Sentía ya la mordedura del tiralíneas. No ignoraba que le iba a ser imposible reprimir el llanto, y eso era aún más grave que el dolor, porque se daba cuenta de que, a los trece años, uno era demasiado mayor para llorar.

La casa del director se alzaba en la parte más alejada del recinto del colegio y Hugh anduvo muy despacio, pese a lo cual llegó antes de lo que hubiese querido. Encima, la doncella le abrió la puerta un segundo después de que llamase.

Encontró al doctor Poleson en el vestíbulo. El director era un hombre calvo, con cara de perro dogo, pero por alguna razón no parecía tan clamorosamente furioso como debía de estarlo. En vez de exigir a Hugh que explicase por qué estaba fuera de su cuarto y chorreando agua, se limitó a abrir la puerta de su gabinete e indicar en tono sosegado:

—Por aquí, joven Pilaster.

Sin duda reservaba su cólera para la hora del castigo. Con el corazón martilleándole en el pecho, Hugh entró en el estudio.

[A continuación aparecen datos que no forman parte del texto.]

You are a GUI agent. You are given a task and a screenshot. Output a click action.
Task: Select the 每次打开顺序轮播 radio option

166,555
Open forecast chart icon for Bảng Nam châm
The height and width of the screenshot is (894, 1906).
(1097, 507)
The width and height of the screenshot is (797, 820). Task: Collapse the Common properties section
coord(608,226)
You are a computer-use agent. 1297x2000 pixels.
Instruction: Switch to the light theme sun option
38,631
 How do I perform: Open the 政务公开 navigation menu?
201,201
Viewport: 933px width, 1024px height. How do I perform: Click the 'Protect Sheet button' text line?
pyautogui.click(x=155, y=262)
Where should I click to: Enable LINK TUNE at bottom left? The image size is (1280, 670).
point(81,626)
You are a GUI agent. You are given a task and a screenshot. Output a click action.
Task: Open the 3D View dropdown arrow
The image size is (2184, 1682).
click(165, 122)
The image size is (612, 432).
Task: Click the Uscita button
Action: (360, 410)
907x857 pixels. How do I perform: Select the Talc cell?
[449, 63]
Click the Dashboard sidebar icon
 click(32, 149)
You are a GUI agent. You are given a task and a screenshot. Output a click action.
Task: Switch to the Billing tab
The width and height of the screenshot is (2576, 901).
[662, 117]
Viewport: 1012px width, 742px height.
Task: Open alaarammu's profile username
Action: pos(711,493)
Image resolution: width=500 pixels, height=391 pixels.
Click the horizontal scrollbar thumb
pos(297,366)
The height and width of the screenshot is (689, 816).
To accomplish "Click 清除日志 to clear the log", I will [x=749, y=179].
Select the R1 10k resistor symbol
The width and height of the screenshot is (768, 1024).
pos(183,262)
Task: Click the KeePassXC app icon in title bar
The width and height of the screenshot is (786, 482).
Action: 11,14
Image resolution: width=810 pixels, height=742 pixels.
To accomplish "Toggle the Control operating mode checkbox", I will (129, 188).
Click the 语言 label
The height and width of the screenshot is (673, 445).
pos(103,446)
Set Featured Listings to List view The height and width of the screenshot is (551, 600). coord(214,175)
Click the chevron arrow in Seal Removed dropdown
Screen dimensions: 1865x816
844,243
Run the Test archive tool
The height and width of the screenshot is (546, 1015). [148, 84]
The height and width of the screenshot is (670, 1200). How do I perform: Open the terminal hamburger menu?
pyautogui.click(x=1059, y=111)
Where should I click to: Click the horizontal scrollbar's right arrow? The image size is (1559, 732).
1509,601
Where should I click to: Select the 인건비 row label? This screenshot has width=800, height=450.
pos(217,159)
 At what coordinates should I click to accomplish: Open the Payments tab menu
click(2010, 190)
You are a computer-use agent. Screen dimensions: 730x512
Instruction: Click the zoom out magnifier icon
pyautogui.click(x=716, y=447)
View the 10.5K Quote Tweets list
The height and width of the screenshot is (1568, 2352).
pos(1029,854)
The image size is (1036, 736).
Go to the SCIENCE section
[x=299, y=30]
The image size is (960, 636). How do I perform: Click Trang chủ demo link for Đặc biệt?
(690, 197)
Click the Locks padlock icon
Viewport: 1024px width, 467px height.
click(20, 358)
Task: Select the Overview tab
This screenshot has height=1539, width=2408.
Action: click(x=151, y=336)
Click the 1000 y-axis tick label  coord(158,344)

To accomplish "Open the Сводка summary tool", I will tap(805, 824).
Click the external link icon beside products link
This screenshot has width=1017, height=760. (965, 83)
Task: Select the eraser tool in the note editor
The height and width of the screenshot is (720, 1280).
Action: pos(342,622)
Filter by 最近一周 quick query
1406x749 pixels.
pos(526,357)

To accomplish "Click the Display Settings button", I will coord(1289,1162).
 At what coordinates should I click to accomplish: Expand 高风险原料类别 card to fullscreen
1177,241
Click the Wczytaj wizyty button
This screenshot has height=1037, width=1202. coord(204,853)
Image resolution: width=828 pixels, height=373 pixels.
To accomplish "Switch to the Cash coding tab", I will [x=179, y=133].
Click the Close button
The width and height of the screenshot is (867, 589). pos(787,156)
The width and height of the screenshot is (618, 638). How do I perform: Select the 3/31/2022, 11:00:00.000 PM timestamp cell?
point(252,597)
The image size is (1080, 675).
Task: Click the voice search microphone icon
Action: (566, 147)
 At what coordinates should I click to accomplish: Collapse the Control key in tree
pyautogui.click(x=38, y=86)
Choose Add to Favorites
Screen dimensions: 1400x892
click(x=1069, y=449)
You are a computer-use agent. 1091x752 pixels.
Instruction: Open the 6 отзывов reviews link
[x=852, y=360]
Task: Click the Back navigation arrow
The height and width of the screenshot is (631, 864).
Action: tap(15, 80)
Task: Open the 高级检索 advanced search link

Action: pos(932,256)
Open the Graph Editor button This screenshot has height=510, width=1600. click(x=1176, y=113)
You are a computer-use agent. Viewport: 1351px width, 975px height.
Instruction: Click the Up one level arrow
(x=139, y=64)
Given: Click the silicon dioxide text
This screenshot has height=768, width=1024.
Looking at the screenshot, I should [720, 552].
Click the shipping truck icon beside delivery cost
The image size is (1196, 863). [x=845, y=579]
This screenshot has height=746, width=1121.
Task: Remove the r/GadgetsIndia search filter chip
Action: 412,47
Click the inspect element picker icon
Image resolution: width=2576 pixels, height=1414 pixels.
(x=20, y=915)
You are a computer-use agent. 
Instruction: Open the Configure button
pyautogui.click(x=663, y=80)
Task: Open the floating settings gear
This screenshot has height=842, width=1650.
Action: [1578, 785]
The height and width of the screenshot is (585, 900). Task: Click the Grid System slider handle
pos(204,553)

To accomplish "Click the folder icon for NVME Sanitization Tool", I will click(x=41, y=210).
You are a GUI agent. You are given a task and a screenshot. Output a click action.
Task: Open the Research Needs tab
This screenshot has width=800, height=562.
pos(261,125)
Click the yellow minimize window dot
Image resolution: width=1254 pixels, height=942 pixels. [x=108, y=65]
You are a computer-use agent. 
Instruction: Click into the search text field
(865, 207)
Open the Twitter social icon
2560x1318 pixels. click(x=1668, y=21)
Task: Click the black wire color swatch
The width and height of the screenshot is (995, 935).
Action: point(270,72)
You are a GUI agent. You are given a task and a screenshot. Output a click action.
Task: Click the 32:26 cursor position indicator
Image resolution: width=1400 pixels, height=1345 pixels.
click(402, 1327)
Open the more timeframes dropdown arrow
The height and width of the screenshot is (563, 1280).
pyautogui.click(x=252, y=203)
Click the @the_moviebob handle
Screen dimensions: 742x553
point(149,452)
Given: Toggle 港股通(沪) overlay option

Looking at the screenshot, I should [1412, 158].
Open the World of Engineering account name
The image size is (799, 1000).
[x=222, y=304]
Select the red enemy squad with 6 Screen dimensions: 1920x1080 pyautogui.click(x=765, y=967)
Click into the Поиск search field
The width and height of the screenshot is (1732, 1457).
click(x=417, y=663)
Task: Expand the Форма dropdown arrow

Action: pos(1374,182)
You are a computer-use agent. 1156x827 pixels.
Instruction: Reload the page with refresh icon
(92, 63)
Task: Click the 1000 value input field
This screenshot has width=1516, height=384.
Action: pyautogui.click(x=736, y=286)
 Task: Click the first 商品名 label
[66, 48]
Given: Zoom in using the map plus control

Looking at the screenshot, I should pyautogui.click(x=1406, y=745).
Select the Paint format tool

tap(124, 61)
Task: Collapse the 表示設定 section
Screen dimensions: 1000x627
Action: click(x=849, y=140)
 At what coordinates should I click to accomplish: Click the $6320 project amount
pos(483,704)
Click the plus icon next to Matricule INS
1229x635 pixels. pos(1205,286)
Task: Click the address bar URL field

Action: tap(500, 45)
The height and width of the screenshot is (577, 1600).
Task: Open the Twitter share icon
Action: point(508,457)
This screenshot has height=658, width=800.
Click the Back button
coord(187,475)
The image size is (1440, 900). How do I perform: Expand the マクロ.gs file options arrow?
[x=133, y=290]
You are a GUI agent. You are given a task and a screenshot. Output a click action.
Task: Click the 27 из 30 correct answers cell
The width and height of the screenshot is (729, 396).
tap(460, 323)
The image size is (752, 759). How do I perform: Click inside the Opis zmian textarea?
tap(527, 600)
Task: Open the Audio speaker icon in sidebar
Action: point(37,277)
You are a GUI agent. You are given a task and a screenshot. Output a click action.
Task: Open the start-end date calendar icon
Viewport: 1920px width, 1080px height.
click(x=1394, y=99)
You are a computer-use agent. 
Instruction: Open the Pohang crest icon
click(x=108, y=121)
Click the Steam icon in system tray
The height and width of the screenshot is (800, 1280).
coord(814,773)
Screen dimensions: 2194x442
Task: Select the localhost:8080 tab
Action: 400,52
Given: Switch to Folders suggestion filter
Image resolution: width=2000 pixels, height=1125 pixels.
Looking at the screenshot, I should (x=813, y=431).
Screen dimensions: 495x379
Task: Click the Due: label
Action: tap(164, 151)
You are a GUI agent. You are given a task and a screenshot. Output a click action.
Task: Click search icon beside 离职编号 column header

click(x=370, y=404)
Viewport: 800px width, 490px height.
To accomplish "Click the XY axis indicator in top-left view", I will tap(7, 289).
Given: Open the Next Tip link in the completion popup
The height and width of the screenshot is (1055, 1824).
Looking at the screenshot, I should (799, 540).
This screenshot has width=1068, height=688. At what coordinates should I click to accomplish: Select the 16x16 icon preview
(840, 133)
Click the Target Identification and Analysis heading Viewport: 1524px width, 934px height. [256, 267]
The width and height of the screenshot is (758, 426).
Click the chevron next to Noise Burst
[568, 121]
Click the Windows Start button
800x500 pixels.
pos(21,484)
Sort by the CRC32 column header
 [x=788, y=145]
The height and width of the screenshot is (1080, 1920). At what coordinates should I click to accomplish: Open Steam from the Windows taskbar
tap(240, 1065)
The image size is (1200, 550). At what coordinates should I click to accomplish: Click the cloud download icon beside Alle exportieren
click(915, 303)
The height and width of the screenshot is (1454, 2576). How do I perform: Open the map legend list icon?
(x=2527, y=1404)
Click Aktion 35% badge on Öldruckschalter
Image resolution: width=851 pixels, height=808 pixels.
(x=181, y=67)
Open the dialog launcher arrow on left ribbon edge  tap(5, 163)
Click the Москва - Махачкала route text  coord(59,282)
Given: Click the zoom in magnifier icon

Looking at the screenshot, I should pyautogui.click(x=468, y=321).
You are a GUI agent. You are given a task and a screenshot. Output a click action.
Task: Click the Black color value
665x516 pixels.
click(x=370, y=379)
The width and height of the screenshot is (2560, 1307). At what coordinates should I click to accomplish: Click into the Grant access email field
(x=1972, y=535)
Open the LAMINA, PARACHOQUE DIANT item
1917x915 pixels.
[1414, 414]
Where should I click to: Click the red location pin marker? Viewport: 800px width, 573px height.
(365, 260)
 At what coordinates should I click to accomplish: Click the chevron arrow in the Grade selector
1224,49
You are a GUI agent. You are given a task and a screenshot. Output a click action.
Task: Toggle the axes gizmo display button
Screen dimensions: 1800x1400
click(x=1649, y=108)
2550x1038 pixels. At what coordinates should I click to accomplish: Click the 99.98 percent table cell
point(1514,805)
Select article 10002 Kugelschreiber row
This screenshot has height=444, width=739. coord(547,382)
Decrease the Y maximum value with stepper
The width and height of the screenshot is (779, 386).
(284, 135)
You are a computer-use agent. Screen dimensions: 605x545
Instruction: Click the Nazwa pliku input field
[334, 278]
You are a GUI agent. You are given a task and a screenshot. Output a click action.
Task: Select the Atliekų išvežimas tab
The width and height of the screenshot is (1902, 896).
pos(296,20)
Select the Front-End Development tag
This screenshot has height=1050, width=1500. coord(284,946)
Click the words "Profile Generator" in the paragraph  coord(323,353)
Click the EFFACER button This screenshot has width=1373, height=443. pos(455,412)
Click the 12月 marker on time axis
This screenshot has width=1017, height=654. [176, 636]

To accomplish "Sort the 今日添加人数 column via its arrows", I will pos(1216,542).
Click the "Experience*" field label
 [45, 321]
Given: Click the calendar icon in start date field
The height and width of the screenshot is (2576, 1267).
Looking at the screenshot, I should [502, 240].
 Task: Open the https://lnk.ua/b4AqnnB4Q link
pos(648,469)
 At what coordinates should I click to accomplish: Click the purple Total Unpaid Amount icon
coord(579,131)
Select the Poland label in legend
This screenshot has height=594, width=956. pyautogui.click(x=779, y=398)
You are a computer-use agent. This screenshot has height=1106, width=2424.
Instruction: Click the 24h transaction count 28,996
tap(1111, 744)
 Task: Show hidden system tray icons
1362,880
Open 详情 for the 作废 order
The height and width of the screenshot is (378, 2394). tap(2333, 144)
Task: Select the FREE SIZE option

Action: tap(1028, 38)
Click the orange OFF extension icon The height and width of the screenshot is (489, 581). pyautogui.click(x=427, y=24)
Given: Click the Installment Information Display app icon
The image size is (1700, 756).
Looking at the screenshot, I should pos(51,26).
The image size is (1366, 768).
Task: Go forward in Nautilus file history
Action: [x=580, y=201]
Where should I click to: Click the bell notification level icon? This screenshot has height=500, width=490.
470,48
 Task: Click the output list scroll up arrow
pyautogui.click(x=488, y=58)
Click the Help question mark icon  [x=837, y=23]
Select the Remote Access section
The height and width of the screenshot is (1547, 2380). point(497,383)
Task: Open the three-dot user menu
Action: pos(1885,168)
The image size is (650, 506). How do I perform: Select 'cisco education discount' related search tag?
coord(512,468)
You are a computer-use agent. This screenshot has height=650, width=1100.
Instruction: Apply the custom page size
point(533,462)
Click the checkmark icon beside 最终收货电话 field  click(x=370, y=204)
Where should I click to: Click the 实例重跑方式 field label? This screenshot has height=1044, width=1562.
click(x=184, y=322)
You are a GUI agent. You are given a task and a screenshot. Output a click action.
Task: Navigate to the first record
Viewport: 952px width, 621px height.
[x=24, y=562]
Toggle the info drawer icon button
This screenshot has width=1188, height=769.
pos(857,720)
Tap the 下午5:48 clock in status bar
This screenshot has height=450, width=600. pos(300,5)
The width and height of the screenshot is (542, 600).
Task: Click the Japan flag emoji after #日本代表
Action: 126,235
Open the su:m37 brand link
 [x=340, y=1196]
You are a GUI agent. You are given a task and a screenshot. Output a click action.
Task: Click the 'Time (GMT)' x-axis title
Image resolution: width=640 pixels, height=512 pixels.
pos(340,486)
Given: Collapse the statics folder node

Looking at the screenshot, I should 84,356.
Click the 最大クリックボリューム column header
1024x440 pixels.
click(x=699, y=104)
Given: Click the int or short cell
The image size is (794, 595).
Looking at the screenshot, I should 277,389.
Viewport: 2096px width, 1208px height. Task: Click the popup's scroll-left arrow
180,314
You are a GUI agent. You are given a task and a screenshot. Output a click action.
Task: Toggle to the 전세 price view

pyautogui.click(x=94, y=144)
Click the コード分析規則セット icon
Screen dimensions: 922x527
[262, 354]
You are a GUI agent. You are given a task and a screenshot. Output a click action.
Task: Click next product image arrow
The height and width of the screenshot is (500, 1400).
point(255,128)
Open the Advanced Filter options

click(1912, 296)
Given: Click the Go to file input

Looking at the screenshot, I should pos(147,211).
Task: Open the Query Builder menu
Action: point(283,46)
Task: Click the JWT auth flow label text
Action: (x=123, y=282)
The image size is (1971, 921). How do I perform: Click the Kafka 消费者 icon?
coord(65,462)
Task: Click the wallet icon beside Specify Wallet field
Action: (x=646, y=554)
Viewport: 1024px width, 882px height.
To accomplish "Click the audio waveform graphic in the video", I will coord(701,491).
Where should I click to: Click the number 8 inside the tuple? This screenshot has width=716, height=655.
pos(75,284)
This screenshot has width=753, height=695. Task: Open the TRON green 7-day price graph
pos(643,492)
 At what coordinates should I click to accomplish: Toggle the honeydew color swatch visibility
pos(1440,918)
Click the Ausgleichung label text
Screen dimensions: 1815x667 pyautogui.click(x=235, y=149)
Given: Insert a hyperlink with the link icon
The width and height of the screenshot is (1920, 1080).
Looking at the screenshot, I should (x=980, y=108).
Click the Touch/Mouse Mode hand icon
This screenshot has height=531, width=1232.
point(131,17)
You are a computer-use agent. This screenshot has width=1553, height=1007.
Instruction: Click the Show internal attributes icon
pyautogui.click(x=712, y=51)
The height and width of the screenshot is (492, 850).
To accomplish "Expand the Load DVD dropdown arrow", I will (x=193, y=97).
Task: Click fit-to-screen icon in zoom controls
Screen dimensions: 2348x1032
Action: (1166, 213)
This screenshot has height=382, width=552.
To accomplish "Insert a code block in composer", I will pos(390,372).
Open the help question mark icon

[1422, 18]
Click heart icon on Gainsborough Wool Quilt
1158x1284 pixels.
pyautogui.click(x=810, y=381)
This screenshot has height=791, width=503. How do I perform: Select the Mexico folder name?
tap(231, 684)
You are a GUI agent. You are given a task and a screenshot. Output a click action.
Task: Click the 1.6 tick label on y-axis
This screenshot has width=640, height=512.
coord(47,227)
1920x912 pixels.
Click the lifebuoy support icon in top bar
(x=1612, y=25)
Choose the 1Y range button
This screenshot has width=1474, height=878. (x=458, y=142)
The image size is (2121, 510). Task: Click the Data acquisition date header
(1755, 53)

Se quedó atónito al ver a su madre sentada allí. Y lo que era peor, la mujer estaba llorando.

—¡Sólo fui a nadar un poco! —se justificó Hugh.

La puerta se cerró a sus espaldas y comprendió que el director no había entrado tras él.

Entonces empezó a percatarse de que aquello no tenía nada que ver con el hecho de que hubiese quebrantado la reclusión para ir a bañarse, de que hubiera perdido sus ropas y de que le encontraran medio desnudo.

Tuvo la espantosa impresión de que era algo mucho peor.

—¿Qué ocurre, mamá? —preguntó—. ¿A qué has venido?

—¡Oh, Hugh —sollozó la mujer—, tu padre ha muerto!